··· ARTICLE ···

Metadata-Version: 2.4
Name: snakyscraper
Version: 1.1.0
Summary: A lightweight, Pythonic web scraping toolkit built on BeautifulSoup and Requests.
Author-email: Rio Agung Purnomo <hi@ioodev.my.id>
License: MIT
Project-URL: Homepage, https://github.com/ioodev/snakyscraper
Project-URL: Repository, https://github.com/ioodev/snakyscraper
Project-URL: Issues, https://github.com/ioodev/snakyscraper/issues
Project-URL: Changelog, https://github.com/ioodev/snakyscraper/blob/main/CHANGELOG.md
Keywords: scraping,web-scraping,beautifulsoup,html-parser,metadata,open-graph,seo
Classifier: Development Status :: 4 - Beta
Classifier: Intended Audience :: Developers
Classifier: License :: OSI Approved :: MIT License
Classifier: Operating System :: OS Independent
Classifier: Programming Language :: Python :: 3
Classifier: Programming Language :: Python :: 3.8
Classifier: Programming Language :: Python :: 3.9
Classifier: Programming Language :: Python :: 3.10
Classifier: Programming Language :: Python :: 3.11
Classifier: Programming Language :: Python :: 3.12
Classifier: Programming Language :: Python :: 3.13
Classifier: Topic :: Internet :: WWW/HTTP :: Indexing/Search
Classifier: Topic :: Software Development :: Libraries :: Python Modules
Classifier: Topic :: Text Processing :: Markup :: HTML
Classifier: Typing :: Typed
Requires-Python: >=3.8
Description-Content-Type: text/markdown
License-File: LICENSE
Requires-Dist: requests>=2.25
Requires-Dist: beautifulsoup4>=4.10
Provides-Extra: lxml
Requires-Dist: lxml>=4.9; extra == "lxml"

···

TASK SET:
1. Based on the snakyscraper metadata, state whether each statement agrees with it. Answer yes or no for each, quoting the deciding words.
(a) The package is released under the MIT license.
(b) The package can be installed on Python 3.7.
(c) Every installation of the package requires lxml.
2. According to the snakyscraper metadata, what is the minimum version of beautifulsoup4 that the package requires?
3. Extend the snakyscraper metadata, beginning after its final line.
The listing is not required for any of this work.

··· RECORDED INFORMATION ···

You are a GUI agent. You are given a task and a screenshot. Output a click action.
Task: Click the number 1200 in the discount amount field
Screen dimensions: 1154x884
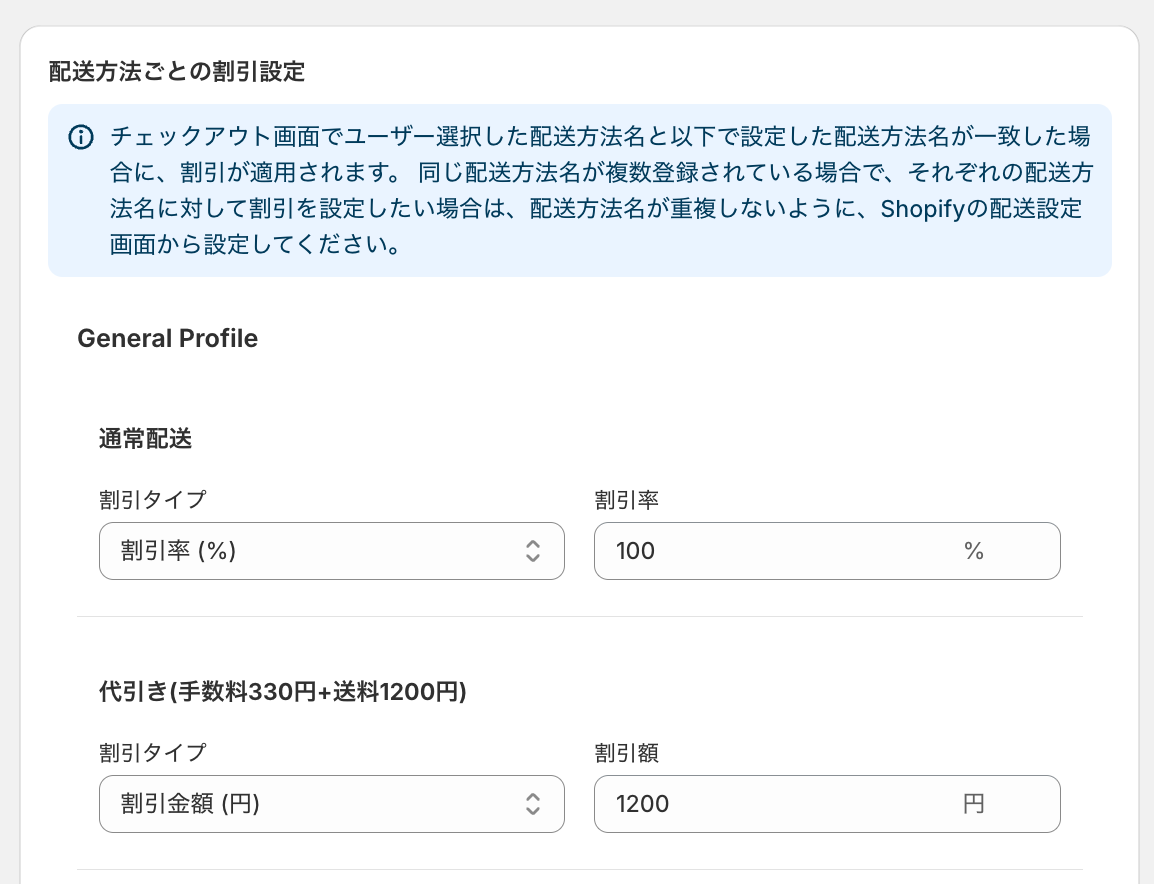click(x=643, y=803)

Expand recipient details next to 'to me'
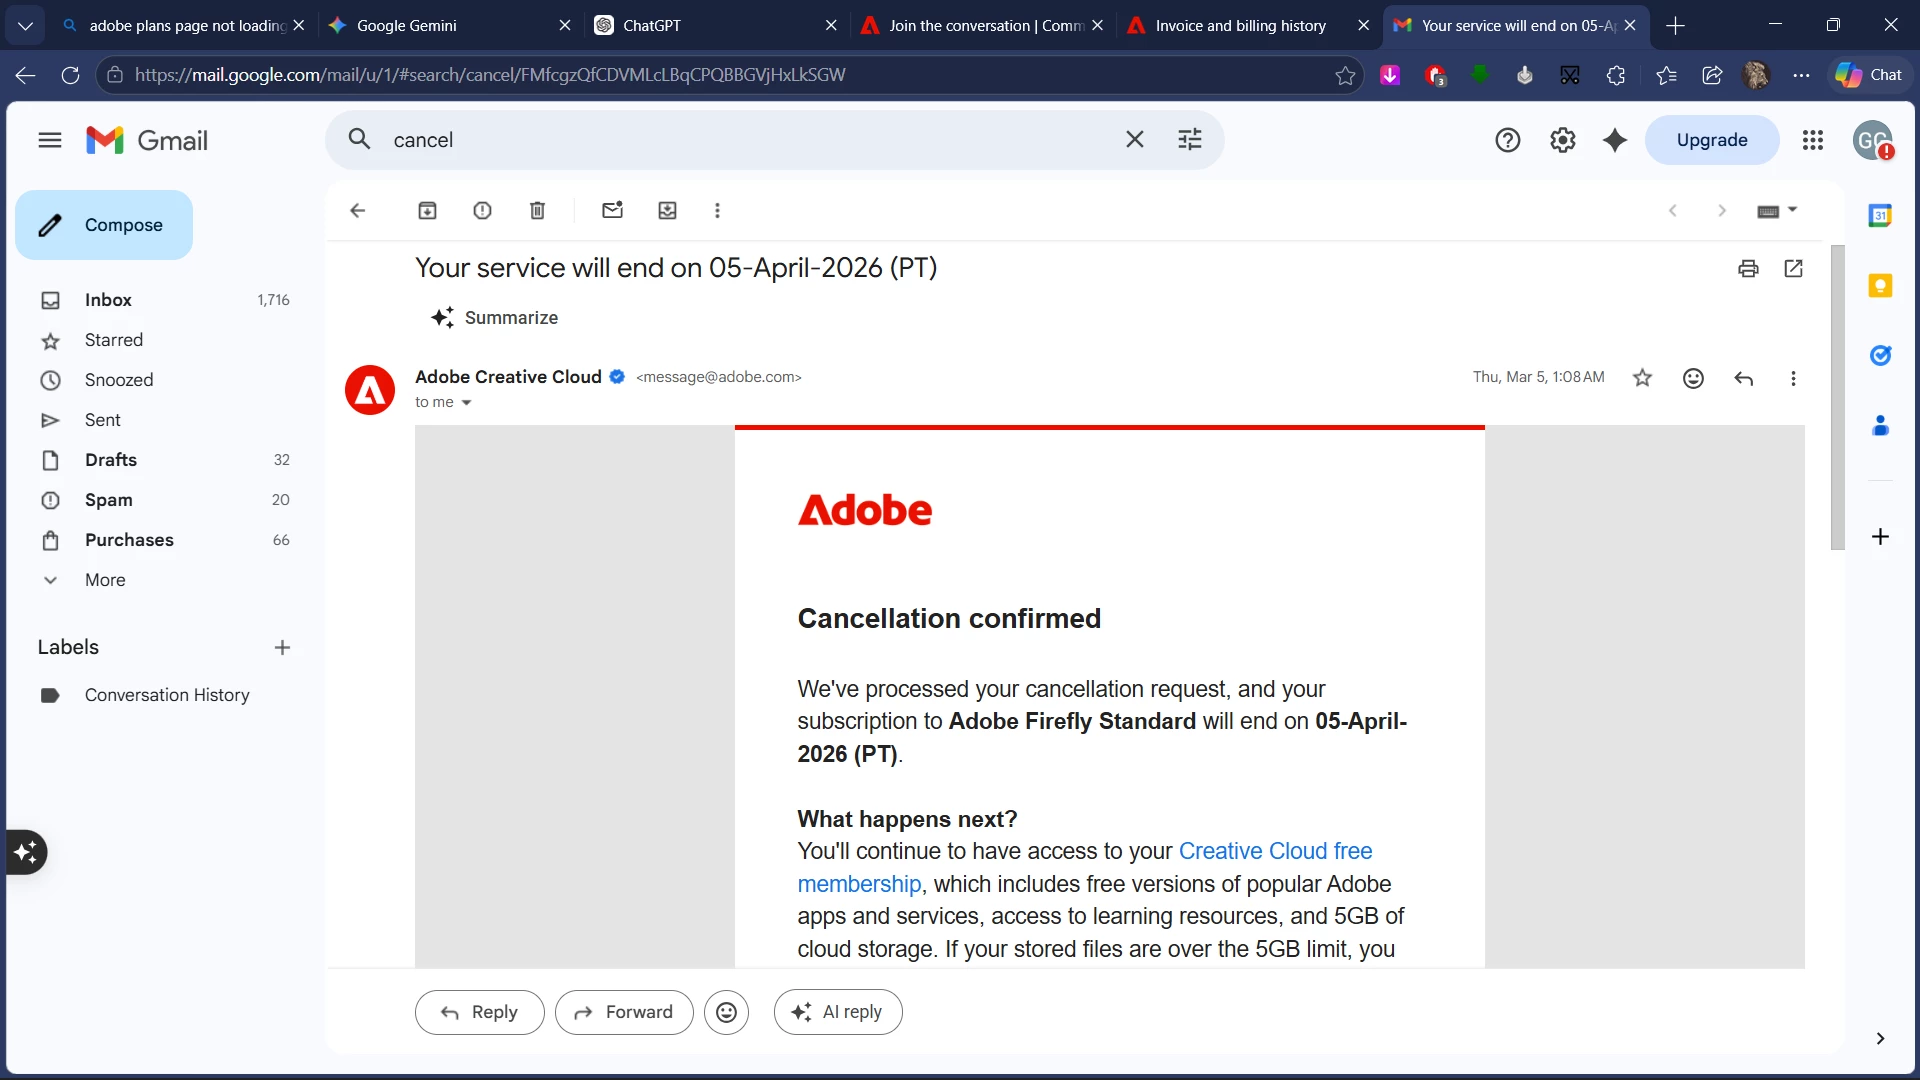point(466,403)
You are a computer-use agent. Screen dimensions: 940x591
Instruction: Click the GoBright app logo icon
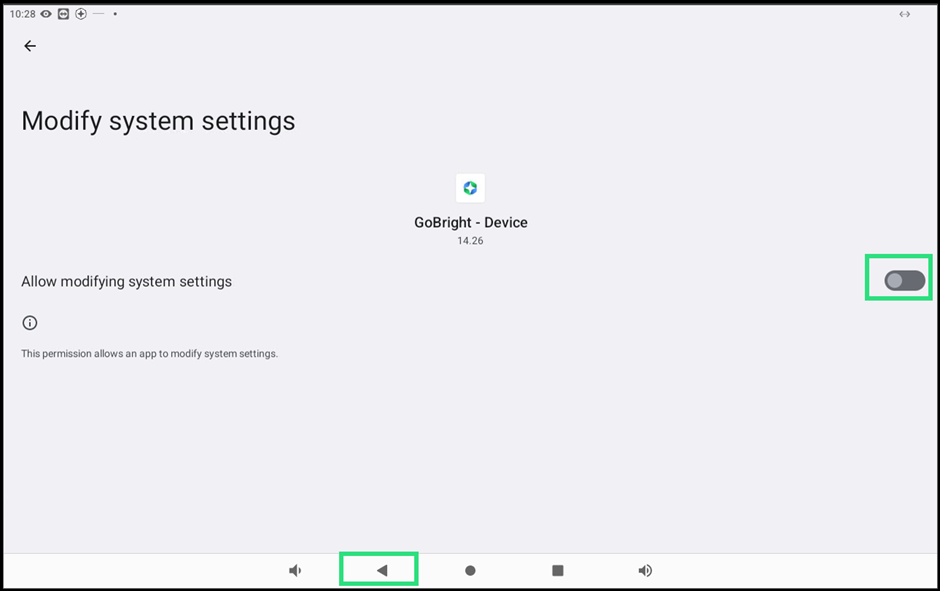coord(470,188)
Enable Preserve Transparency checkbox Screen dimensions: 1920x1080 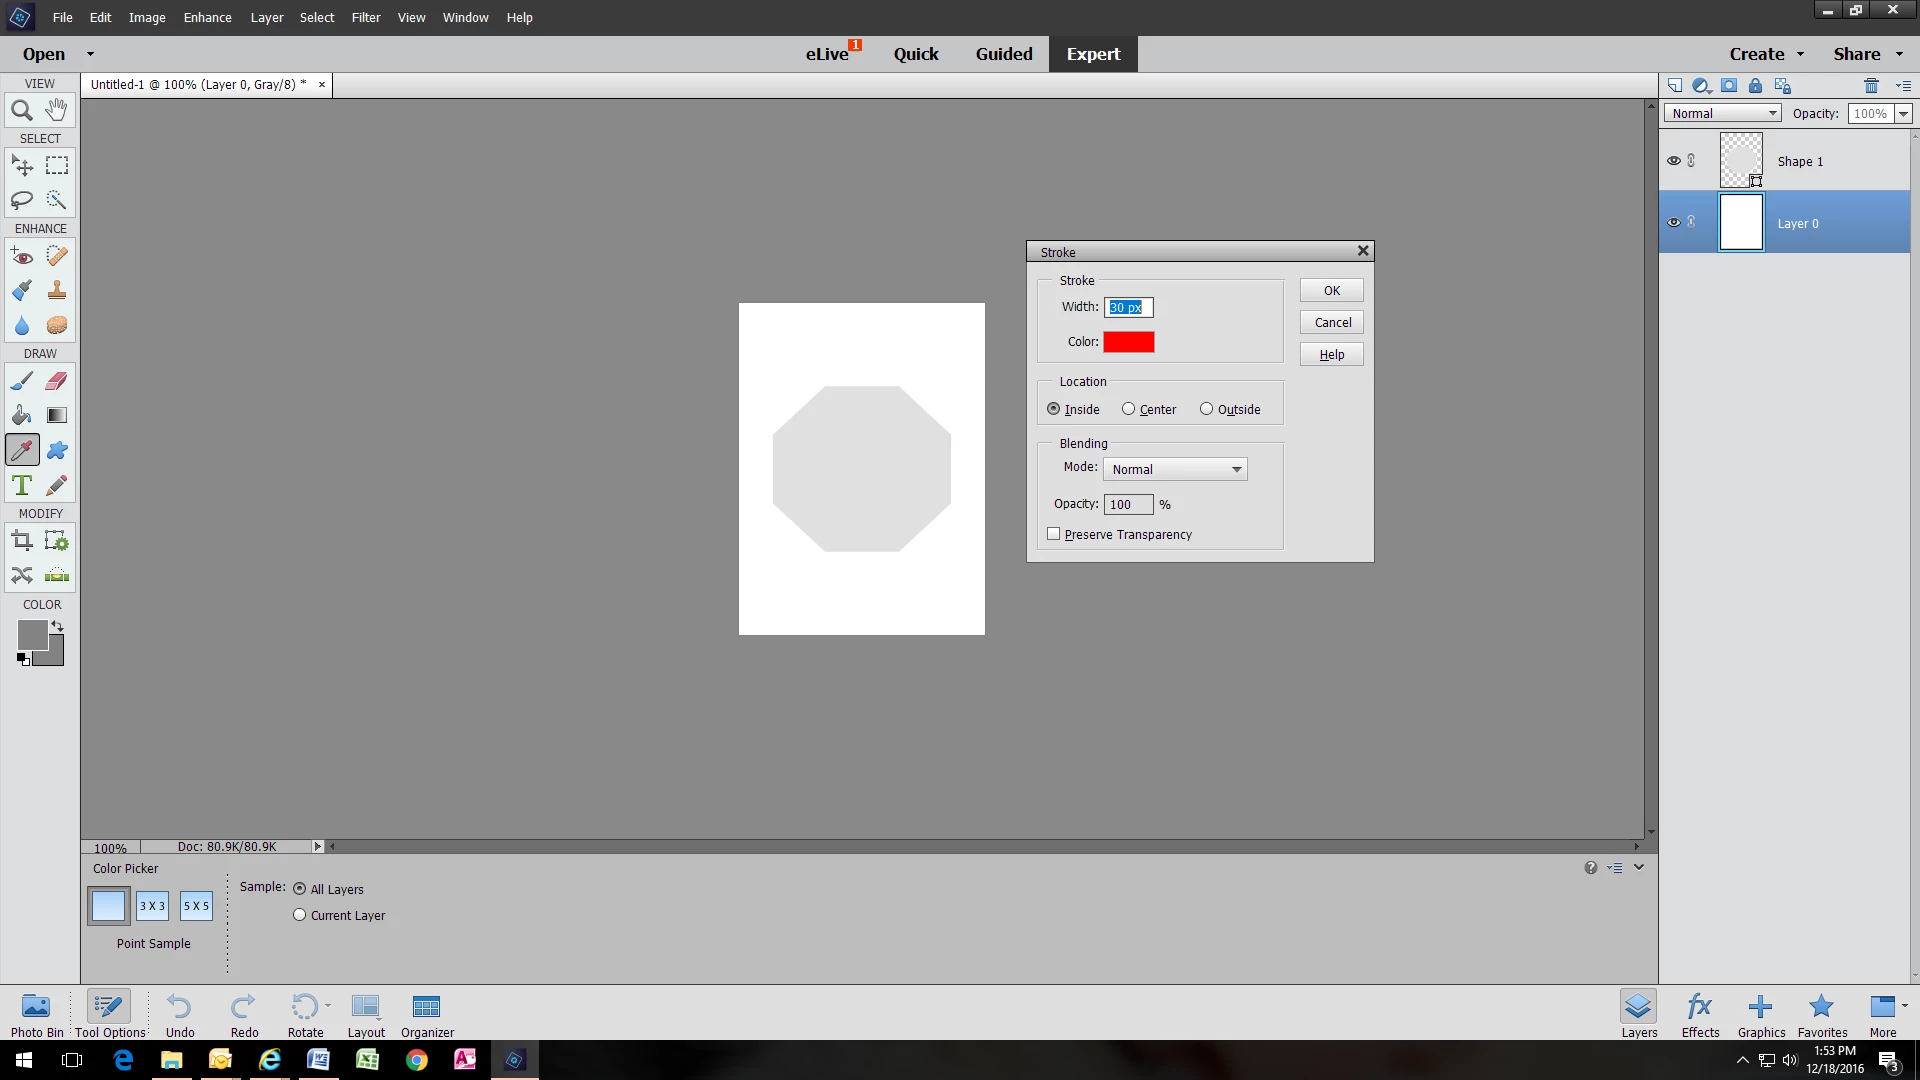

···

FINAL ANSWERS:
1.
(a) Yes: "License: MIT"
(b) No: "Requires-Python: >=3.8"
(c) No: "Requires-Dist: lxml>=4.9; extra == "lxml""

2. Version 4.10.

3.
Provides-Extra: dev
Requires-Dist: pytest>=7.0; extra == "dev"
Requires-Dist: pytest-cov>=4.0; extra == "dev"
Requires-Dist: responses>=0.23; extra == "dev"
Requires-Dist: mypy>=1.0; extra == "dev"
Requires-Dist: build>=1.0; extra == "dev"
Requires-Dist: twine>=4.0; extra == "dev"
Dynamic: license-file

# 🐍 SnakyScraper

**SnakyScraper** is a lightweight, Pythonic web scraping toolkit built on top of [BeautifulSoup](https://www.crummy.com/software/BeautifulSoup/) and [Requests](https://docs.python-requests.org/). It gives you a clean interface for pulling structured HTML and metadata out of any web page — titles, Open Graph tags, headings, links, images, and arbitrary DOM selectors — with predictable, JSON-friendly return values.

> Fast. Accurate. Snake-style scraping. 🐍🎯

**Bahasa:** [English](#-features) | [Indonesia](#-bahasa-indonesia)

---

## 📋 Table of Contents

- [Features](#-features)
- [Installation](#-installation)
- [Quick Start](#️-quick-start)
- [Handling Errors](#-handling-errors)
- [API Reference](#-api-reference)
- [Custom DOM Filtering](#-custom-dom-filtering)
- [Project Structure](#-project-structure)
- [Development](#-development)
- [Changelog](#-changelog)
- [Bahasa Indonesia](#-bahasa-indonesia)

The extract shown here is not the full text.